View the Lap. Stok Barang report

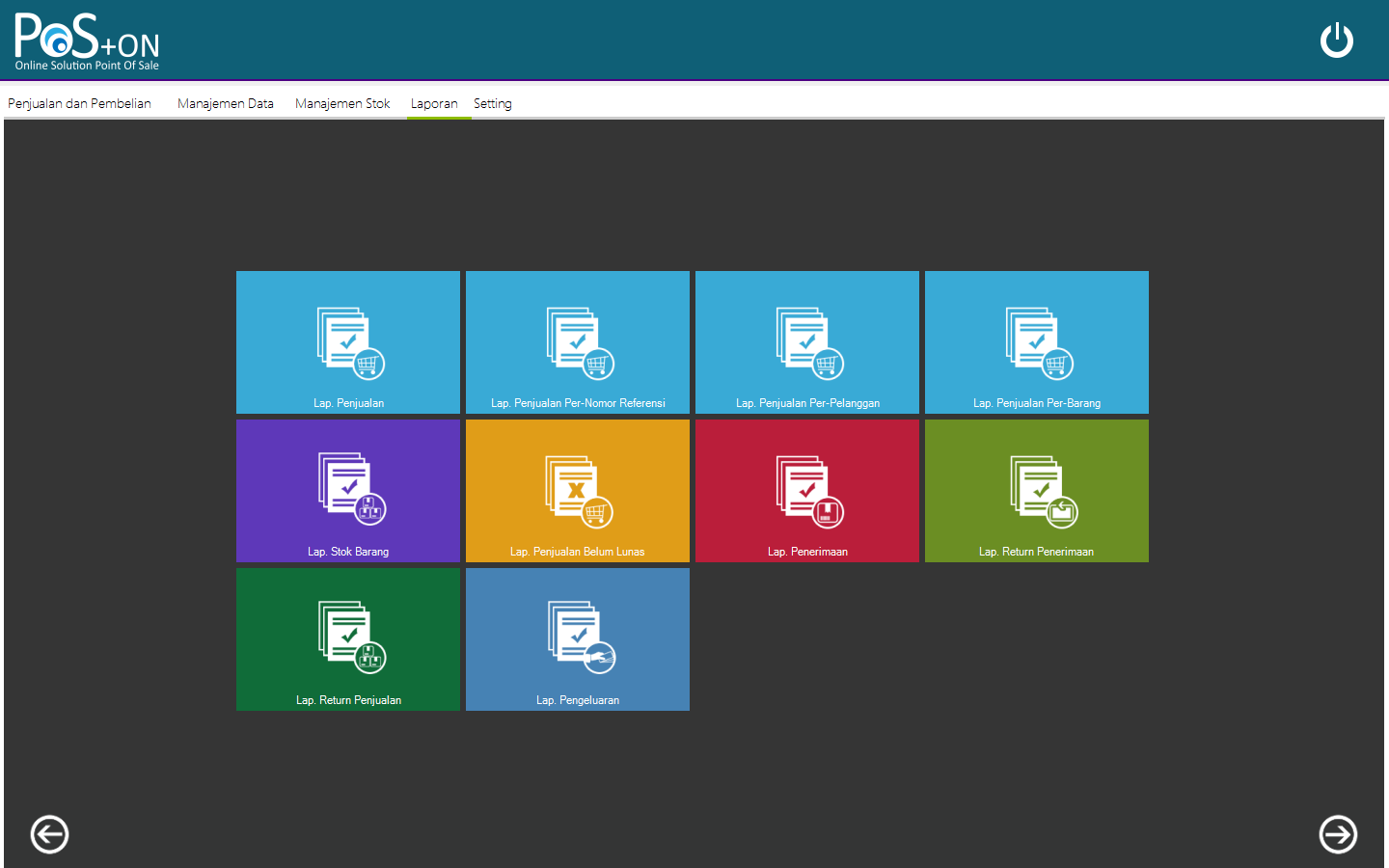point(347,490)
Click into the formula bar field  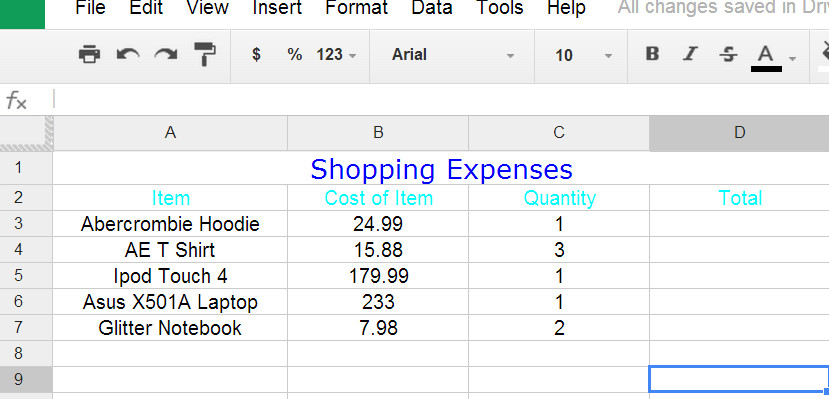[x=441, y=99]
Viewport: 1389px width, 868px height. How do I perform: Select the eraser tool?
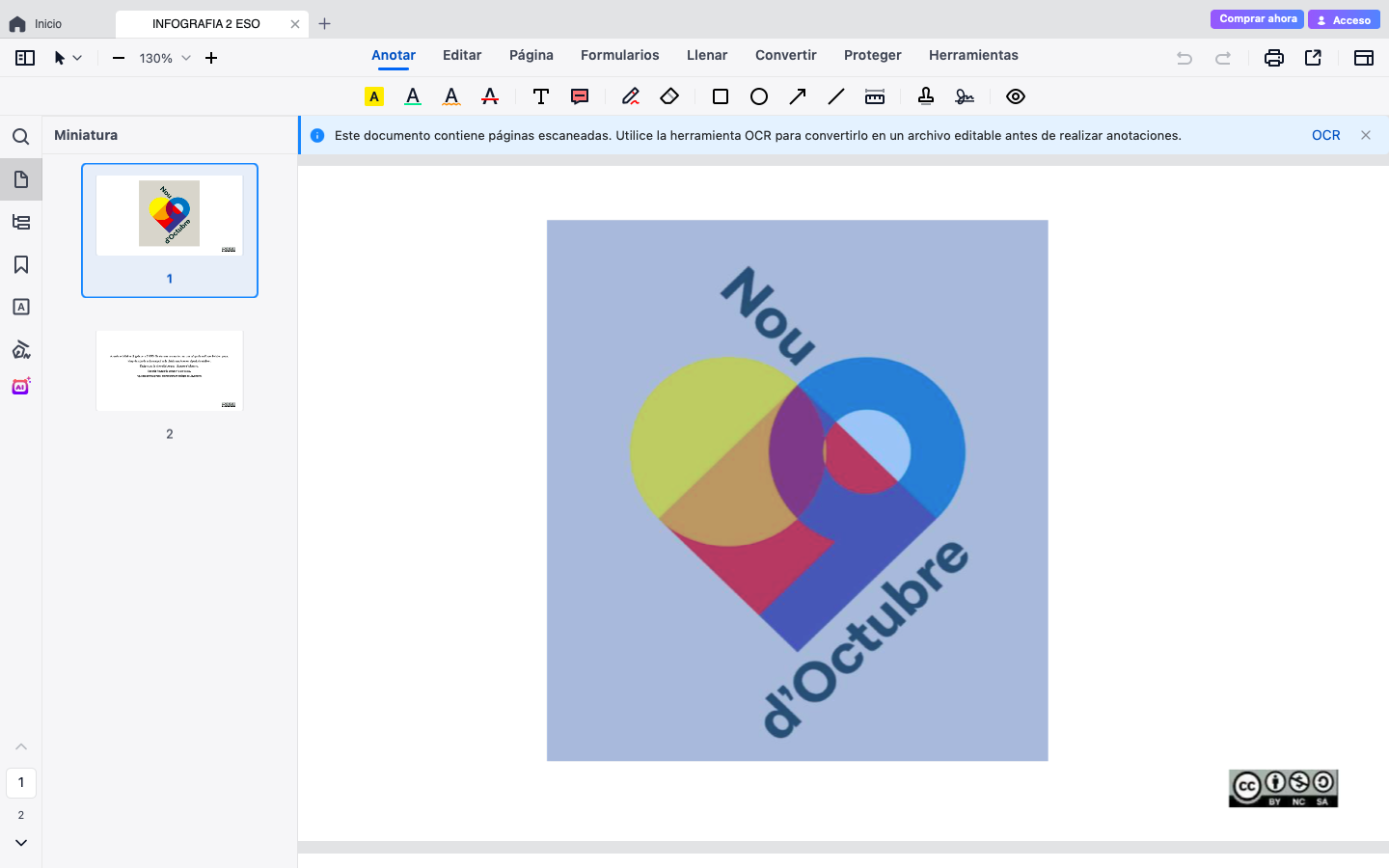(669, 96)
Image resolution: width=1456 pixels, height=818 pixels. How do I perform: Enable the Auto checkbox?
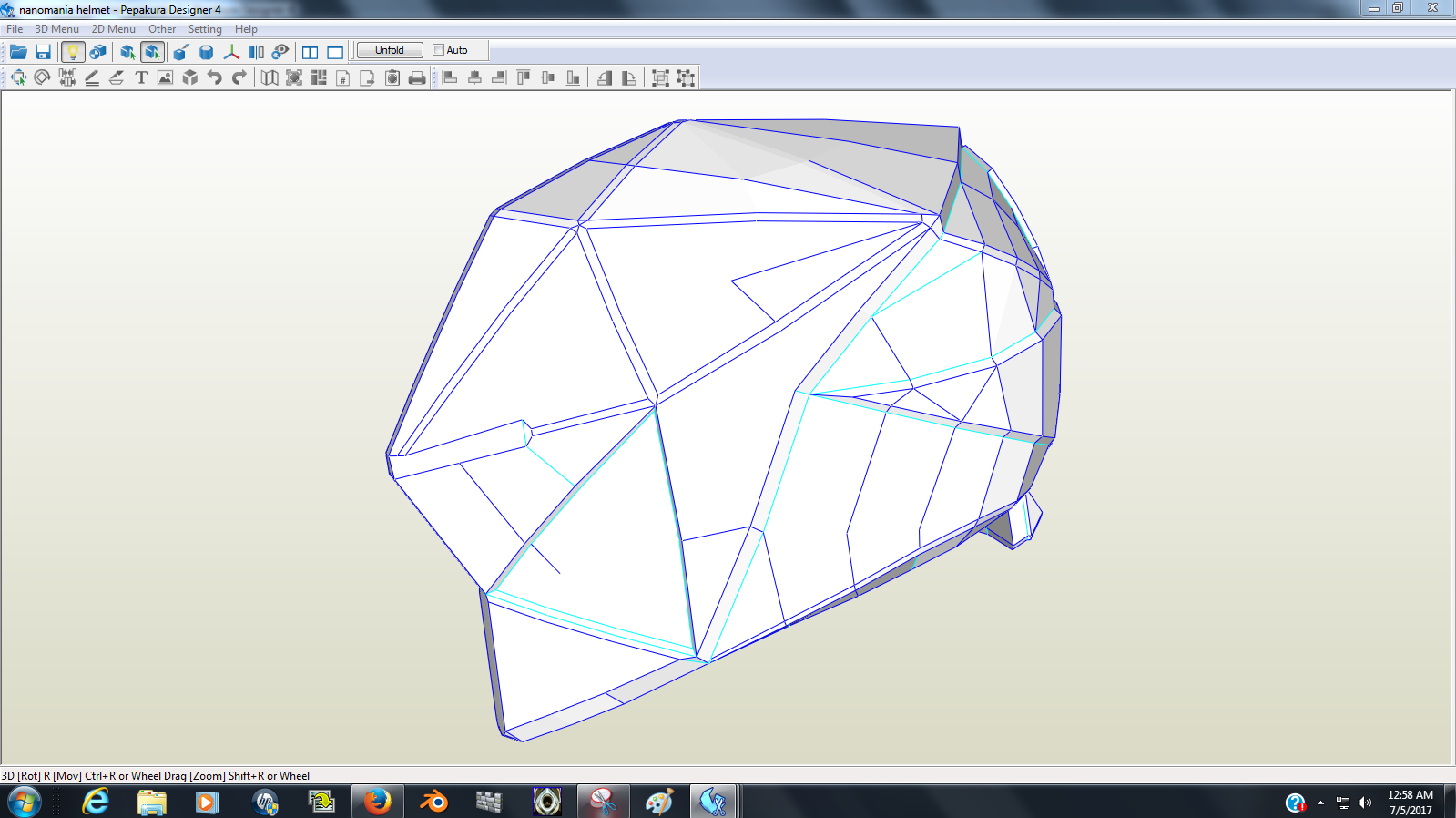click(439, 50)
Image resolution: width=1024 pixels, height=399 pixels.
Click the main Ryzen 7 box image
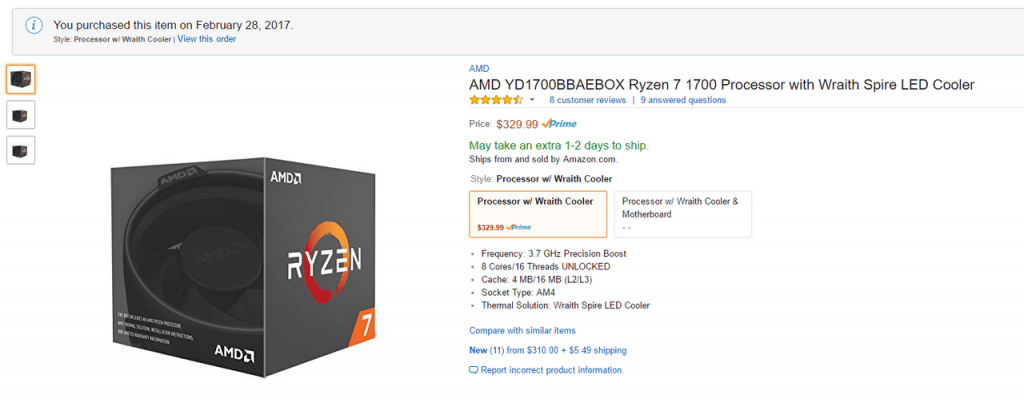coord(244,266)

## Problem to work on
In the answer, include exactly the lines from the one containing "Image resolution: width=1024" through the end of the records above and no pictures at all.

## Reply to the exercise
Image resolution: width=1024 pixels, height=399 pixels.
Click the main Ryzen 7 box image
coord(244,266)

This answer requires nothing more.